Ne yapacağımızı şaşırmıştık. Gece kanlı saldırılara gebeydi. Tam haberlere kulak kabartmışken bu kez alçaktan uçan jetlerin gümbürtüsü yüreğimize ateş düşürmüştü. Bir yandan aldığımız duyumlarda Vatan Caddesi Emniyet önünde çatışma çıktığı, Meclisin bombalandığı haberleri toplumu sindirmişti. Buna rağmen sokağa çıkanların dirayeti bu gafil girişimin sonunu hazırlamıştı.

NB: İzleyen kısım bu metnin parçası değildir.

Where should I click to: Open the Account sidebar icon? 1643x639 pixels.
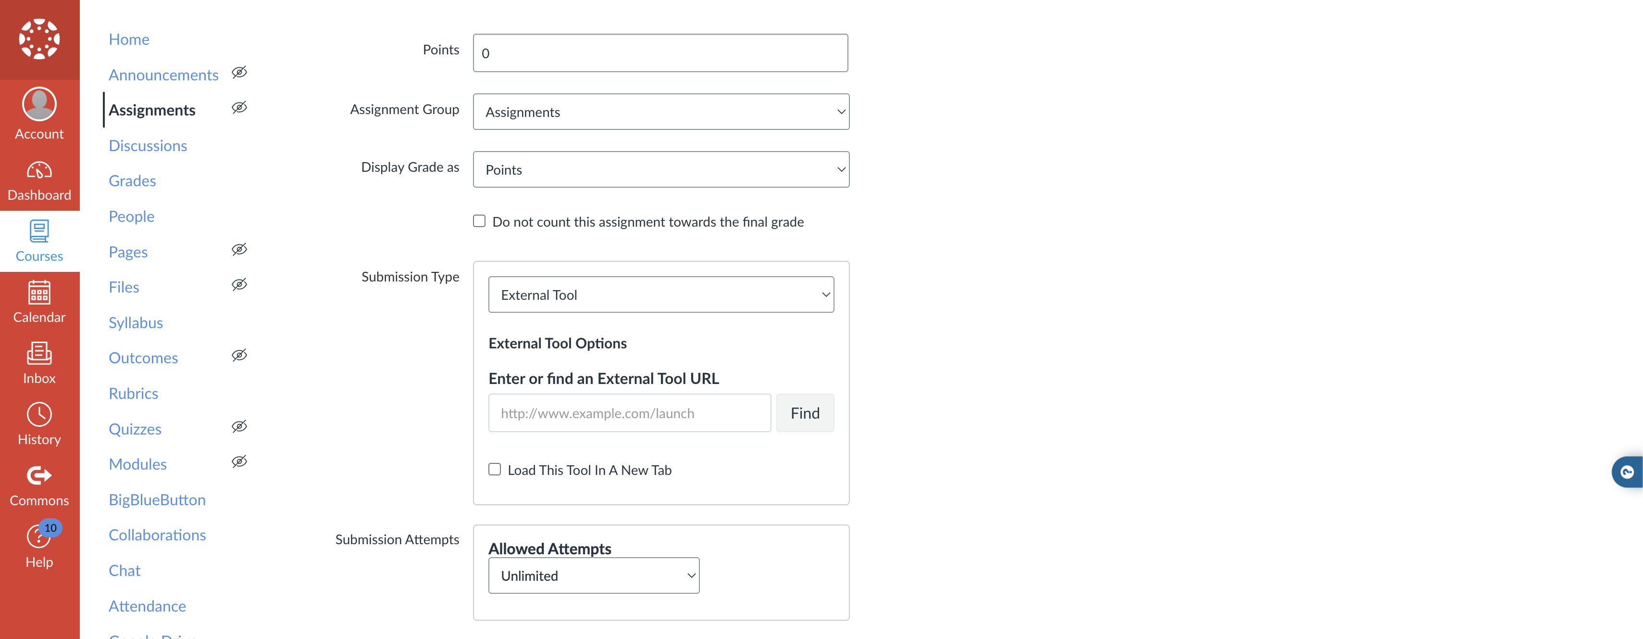click(x=40, y=114)
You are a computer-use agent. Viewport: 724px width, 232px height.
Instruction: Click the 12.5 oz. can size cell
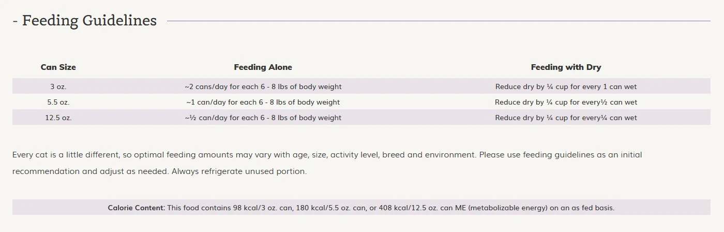58,118
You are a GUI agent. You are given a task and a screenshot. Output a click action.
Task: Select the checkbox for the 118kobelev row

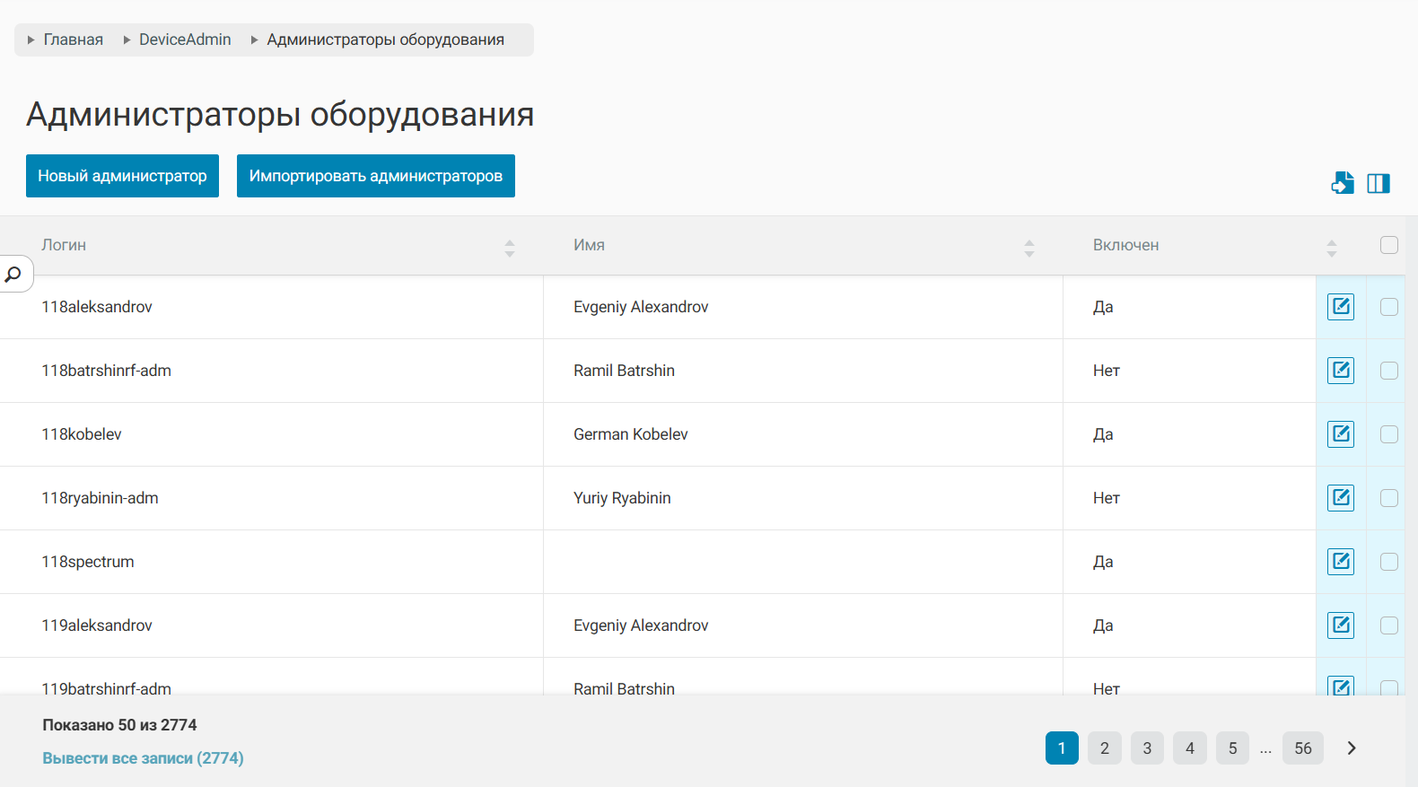[x=1388, y=434]
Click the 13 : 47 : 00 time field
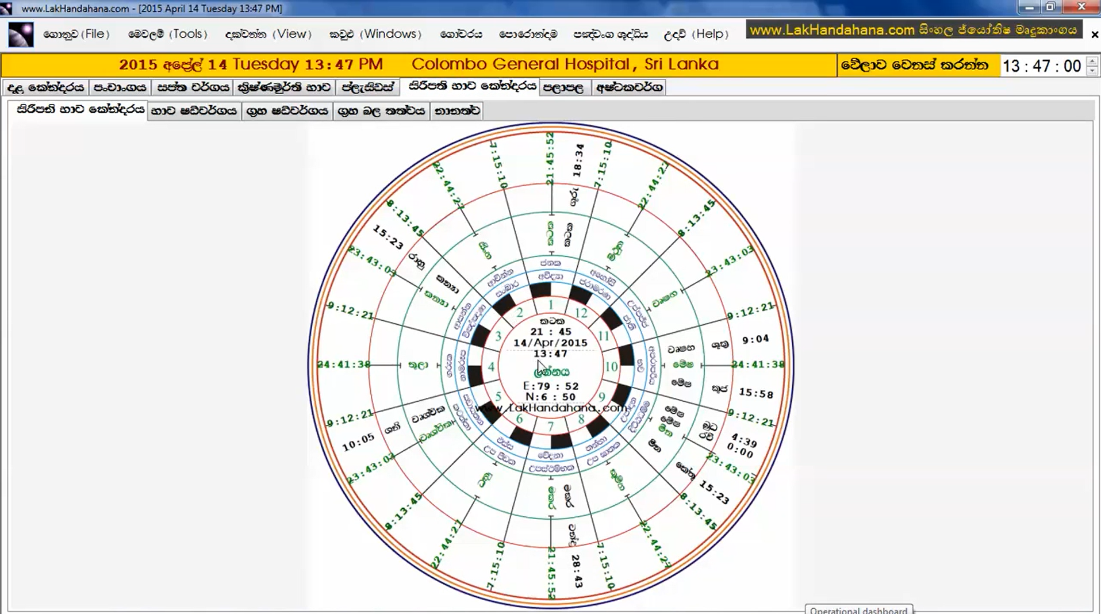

15 Temmuz’a gelene kadar paralel yapının saldırıları önce Başbakanlık Ofisini dinlenmesi, 3 Temmuz 2011 Fenerbahçe şike davası, 17-25 Aralık 2013 FETO’nün operasyonu adım adım bu günleri hazırladı. Yıllar öncesi Uğur Mumcu’nun bu oluşum için ülkenin bekası için tehlikeli olduğunu söylemişti canından oldu. Uğur Mumcu paralel yapılanmanın nasıl çalıştığını, seçilmiş çocukların nasıl orduya sokulduğunu ayrıntılarına kadar anlatmıştı. Kulaklar sağır gözler kördü. Menfaatleri gereği kişiler saygınlaştırılıyordu. Feto için ABD’nin ajanı denildiğinde koruma kalkanı ile karşılanıyordu. Devletin içinde paralel bir yapılanma ülkenin alışık olmadığı bir durumdu.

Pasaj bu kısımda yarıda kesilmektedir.